- Fragmento proporcionado
───

Habiéndole suplicado los apóstoles: Señor, enséñanos a orar, Jesús, movido precisamente por esta nuestra absoluta necesidad de la oración, se dignó precisarnos la fórmula concreta del Padrenuestro, avalándola con la firme esperanza de que el Padre escucharía cuanto pidiéramos en su nombre. Y Él mismo quiso darnos ejemplo orando constantemente y aun dedicando noches enteras a la oración .

Los apóstoles, adoctrinados por tan admirable Maestro, multiplicarán después insistentemente sus más apremiantes exhortaciones sobre la necesidad de la oración. Mención especial merecen los muchos pasajes de San Pedro, San Juan y San Pablo.

2) Exigencia de la criatura.

Pruébase, además, la necesidad de la oración por la imperiosa necesidad que todos tenemos de recurrir a ella como al mejor intérprete de nuestras personales necesidades temporales y eternas ante Dios.

───

- Consignas del ejercicio
[a] Según el fragmento sobre la oración, ¿qué fórmula concreta dio Jesús a los apóstoles cuando le pidieron que les enseñara a orar?
[b] Enumera todos los apóstoles que el fragmento sobre la oración menciona por su nombre.
[c] Retoma, por favor, el fragmento sobre la oración y continúalo a partir de su última oración.
Los registros no tienen ninguna relación con el fragmento sobre la oración.

───

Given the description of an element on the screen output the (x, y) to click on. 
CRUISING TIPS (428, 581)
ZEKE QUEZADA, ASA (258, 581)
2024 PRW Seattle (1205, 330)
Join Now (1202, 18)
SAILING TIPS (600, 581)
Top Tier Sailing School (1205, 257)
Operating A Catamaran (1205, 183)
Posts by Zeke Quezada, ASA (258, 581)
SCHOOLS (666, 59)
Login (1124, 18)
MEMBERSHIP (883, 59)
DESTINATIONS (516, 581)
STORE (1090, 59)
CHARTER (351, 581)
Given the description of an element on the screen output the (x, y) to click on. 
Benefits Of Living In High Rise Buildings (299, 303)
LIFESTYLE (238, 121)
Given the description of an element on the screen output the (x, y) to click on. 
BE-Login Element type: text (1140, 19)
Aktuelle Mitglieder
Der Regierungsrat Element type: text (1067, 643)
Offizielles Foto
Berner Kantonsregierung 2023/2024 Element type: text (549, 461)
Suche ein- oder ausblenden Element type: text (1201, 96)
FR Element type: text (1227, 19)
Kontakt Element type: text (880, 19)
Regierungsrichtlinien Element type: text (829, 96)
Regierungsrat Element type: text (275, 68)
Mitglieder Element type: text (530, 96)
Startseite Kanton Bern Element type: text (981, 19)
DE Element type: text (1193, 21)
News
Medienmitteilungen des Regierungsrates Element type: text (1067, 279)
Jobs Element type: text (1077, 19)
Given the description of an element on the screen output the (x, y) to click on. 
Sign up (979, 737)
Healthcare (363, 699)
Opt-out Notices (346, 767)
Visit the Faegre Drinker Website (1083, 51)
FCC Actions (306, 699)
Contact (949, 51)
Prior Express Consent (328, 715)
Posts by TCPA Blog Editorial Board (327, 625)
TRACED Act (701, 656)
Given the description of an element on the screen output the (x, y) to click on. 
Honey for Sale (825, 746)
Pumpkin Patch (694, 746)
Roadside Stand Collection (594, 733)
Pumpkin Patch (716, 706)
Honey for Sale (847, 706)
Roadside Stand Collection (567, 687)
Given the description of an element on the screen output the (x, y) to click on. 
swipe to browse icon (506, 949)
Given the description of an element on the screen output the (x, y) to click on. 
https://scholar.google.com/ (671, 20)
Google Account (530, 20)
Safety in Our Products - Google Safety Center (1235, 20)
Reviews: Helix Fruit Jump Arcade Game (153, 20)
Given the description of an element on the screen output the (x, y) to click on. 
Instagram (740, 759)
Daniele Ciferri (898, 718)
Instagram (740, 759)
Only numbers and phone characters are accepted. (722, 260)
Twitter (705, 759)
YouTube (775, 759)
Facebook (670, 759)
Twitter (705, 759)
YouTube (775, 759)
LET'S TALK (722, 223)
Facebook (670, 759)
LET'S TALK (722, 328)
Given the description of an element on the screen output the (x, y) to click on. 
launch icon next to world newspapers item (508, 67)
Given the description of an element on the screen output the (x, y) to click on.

───

- Respuestas del ejercicio
[a] La fórmula del Padrenuestro.

[b] San Pedro, San Juan y San Pablo.

[c]
En realidad, el Señor no tiene contraída obligación ninguna con nadie. No nos queda, pues, más recurso que suplicarle humildemente lo que necesitamos y agradecerle el habernos dado en la oración el medio necesario para obtenerlo.

Apoyados en nuestras solas fuerzas, nada podemos; pero todo es posible al que confiadamente sabe pedir. ¿No ha dicho Cristo que la oración expulsa los mismos demonios?

Quienes, por consiguiente, ignoran o descuidan la práctica asidua y humilde de la oración, se privan a sí mismos de la posibilidad de obtener los dones divinos. San Jerónimo escribe: Escrito está: A todo el que pide, se le da; y si a ti no se te da, es porque no pides; pide, pues, y recibirás.

Catecismo Romano


El celo por tu Casa me consumirá

La expulsión de los vendedores del Templo

San Mateo

12 Después Jesús entró en el Templo y echó a todos los que vendían y compraban allí, derribando las mesas de los cambistas y los asientos de los vendedores de palomas.
13 Y les decía: «Está escrito: Mi casa será llamada casa de oración, pero la habéis convertido en una cueva de ladrones».
14 En el Templo se le acercaron varios ciegos y paralíticos, y él los curó.
15 Al ver los prodigios que acababa de hacer y a los niños que gritaban en el Templo: «¡Hosana al Hijo de David!», los sumos sacerdotes y los escribas se indignaron
16 y le dijeron: «¿Oyes lo que dicen estos?». «Sí, respondió Jesús, ¿pero nunca habéis leído este pasaje:
De la boca de las criaturas y de los niños de pecho,
has hecho brotar una alabanza?».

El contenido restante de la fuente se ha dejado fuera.